Only the lines from the start of the entries through the line with "Open the 질리카(ZIL)" are wanted; please output them exactly.
START The records
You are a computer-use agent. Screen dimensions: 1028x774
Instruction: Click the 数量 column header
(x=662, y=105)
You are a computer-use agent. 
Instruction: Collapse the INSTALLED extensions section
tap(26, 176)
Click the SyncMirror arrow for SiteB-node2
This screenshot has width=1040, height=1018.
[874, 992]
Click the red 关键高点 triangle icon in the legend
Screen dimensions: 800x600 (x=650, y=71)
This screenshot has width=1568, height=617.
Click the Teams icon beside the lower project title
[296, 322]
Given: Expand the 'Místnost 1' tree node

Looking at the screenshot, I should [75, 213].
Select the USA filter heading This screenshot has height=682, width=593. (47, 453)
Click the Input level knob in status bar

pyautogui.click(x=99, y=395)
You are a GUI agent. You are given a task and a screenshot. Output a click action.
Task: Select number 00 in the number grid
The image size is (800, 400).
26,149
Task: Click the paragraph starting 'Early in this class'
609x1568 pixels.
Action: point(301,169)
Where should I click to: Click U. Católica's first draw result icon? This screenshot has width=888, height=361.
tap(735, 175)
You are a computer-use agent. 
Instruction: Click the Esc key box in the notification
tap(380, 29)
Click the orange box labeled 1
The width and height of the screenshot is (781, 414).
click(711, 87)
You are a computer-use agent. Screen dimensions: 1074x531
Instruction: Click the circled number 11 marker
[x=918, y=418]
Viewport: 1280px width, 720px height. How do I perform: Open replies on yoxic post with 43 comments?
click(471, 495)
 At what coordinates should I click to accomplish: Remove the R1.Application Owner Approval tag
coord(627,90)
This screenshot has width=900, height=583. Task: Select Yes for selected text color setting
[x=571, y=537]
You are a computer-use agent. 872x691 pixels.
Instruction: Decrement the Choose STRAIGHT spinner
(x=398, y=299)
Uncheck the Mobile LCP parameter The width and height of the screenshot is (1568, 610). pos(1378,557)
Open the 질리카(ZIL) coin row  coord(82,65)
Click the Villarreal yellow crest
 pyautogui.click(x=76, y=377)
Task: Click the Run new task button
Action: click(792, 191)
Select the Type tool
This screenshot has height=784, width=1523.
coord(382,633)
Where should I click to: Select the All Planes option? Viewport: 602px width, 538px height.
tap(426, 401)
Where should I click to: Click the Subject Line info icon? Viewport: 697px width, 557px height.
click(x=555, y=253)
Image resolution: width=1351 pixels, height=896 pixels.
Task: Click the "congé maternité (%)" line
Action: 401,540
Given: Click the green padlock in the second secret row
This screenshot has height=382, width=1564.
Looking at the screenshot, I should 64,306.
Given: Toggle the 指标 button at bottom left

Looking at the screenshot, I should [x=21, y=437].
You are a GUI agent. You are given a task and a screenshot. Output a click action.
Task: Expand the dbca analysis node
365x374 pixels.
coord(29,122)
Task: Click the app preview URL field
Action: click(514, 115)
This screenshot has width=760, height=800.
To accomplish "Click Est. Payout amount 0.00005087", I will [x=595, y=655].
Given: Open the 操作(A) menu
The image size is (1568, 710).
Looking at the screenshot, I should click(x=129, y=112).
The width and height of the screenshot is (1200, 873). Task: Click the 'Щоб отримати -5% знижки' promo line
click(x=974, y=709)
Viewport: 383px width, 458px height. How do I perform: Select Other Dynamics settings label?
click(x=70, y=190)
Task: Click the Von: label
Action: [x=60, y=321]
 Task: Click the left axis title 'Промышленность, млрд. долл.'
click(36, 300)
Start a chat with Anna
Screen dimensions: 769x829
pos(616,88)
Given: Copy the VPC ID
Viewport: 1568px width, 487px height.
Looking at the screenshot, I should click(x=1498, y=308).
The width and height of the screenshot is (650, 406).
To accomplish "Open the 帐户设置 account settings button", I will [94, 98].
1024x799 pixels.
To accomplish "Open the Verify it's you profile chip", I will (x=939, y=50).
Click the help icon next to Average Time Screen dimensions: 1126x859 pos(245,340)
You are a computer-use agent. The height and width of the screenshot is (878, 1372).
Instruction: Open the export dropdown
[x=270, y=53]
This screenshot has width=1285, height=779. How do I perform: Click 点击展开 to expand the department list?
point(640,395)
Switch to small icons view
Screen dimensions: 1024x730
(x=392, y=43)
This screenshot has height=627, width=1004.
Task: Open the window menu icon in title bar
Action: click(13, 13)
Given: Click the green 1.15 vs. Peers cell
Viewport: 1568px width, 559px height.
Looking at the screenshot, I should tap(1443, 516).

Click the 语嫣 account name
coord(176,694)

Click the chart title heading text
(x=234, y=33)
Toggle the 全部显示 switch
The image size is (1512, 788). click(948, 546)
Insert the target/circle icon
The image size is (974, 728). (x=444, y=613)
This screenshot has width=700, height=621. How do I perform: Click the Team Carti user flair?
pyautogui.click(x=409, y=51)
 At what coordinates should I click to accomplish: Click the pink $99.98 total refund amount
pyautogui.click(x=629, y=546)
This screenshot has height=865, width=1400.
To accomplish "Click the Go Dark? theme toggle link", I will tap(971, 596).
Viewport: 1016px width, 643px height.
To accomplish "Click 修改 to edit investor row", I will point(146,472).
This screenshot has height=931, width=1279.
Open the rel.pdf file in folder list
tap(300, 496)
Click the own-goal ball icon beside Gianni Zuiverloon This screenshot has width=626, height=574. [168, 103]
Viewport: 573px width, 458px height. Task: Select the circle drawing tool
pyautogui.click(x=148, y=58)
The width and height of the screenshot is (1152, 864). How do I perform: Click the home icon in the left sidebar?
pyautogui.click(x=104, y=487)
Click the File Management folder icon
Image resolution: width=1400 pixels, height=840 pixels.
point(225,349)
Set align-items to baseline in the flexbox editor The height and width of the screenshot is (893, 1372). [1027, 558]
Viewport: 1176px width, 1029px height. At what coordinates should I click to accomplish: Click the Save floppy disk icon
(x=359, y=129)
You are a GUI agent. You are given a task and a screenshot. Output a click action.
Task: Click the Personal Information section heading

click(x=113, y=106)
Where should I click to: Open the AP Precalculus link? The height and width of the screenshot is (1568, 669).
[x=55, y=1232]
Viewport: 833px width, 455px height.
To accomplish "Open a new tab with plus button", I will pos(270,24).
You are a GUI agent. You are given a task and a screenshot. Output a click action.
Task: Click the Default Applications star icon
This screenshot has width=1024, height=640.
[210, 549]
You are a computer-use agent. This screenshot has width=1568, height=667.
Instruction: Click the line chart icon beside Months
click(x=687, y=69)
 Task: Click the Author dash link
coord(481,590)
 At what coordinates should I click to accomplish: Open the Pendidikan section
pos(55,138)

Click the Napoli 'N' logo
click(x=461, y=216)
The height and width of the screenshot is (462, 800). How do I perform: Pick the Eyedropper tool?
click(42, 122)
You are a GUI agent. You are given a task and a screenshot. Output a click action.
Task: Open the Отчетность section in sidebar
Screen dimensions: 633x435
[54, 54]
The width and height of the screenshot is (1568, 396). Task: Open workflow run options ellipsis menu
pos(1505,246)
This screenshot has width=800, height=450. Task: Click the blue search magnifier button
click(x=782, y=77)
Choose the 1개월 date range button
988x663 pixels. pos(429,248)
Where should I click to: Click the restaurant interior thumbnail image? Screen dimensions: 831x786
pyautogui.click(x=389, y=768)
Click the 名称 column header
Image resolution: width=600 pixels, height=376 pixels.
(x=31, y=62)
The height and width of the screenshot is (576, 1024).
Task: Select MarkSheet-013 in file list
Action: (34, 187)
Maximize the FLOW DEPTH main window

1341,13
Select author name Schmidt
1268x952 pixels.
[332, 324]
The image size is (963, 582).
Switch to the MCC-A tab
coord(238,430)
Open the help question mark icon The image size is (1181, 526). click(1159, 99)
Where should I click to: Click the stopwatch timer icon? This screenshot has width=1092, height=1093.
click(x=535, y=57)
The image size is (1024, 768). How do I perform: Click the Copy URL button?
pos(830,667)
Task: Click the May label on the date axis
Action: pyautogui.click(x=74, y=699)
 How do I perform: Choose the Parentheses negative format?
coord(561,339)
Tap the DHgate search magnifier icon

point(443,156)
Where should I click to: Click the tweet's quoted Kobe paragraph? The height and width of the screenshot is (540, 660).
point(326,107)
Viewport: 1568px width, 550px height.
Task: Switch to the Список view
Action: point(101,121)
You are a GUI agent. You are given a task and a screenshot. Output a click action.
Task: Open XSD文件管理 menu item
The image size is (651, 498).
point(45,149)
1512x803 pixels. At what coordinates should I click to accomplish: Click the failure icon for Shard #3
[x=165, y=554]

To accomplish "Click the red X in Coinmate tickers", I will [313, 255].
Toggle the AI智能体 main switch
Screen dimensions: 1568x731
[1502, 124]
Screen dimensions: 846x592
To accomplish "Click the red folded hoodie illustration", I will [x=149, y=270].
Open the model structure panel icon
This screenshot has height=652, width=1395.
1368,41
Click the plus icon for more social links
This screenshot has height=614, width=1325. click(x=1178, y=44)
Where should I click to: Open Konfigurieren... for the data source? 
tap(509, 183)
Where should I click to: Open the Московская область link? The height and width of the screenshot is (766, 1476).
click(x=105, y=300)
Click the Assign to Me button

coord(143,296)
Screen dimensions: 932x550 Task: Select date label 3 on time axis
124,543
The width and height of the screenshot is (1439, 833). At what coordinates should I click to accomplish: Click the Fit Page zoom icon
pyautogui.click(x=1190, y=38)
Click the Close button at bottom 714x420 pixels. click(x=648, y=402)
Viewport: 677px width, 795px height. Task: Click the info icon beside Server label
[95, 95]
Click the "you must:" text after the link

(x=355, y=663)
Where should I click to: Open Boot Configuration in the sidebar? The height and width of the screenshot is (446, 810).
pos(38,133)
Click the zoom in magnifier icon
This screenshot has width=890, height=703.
END The records
Task result —
You are a computer-use agent. Screen dimensions: 1028x774
Instruction: Click the 数量 column header
(x=662, y=105)
You are a computer-use agent. 
Instruction: Collapse the INSTALLED extensions section
tap(26, 176)
Click the SyncMirror arrow for SiteB-node2
This screenshot has width=1040, height=1018.
[874, 992]
Click the red 关键高点 triangle icon in the legend
Screen dimensions: 800x600 (x=650, y=71)
This screenshot has width=1568, height=617.
Click the Teams icon beside the lower project title
[296, 322]
Given: Expand the 'Místnost 1' tree node

Looking at the screenshot, I should [75, 213].
Select the USA filter heading This screenshot has height=682, width=593. (47, 453)
Click the Input level knob in status bar

pyautogui.click(x=99, y=395)
You are a GUI agent. You are given a task and a screenshot. Output a click action.
Task: Select number 00 in the number grid
The image size is (800, 400).
26,149
Task: Click the paragraph starting 'Early in this class'
609x1568 pixels.
Action: point(301,169)
Where should I click to: Click U. Católica's first draw result icon? This screenshot has width=888, height=361.
tap(735, 175)
You are a computer-use agent. 
Instruction: Click the Esc key box in the notification
tap(380, 29)
Click the orange box labeled 1
The width and height of the screenshot is (781, 414).
click(711, 87)
You are a computer-use agent. Screen dimensions: 1074x531
Instruction: Click the circled number 11 marker
[x=918, y=418]
Viewport: 1280px width, 720px height. How do I perform: Open replies on yoxic post with 43 comments?
click(471, 495)
 At what coordinates should I click to accomplish: Remove the R1.Application Owner Approval tag
coord(627,90)
This screenshot has width=900, height=583. Task: Select Yes for selected text color setting
[x=571, y=537]
You are a computer-use agent. 872x691 pixels.
Instruction: Decrement the Choose STRAIGHT spinner
(x=398, y=299)
Uncheck the Mobile LCP parameter The width and height of the screenshot is (1568, 610). pos(1378,557)
Open the 질리카(ZIL) coin row  coord(82,65)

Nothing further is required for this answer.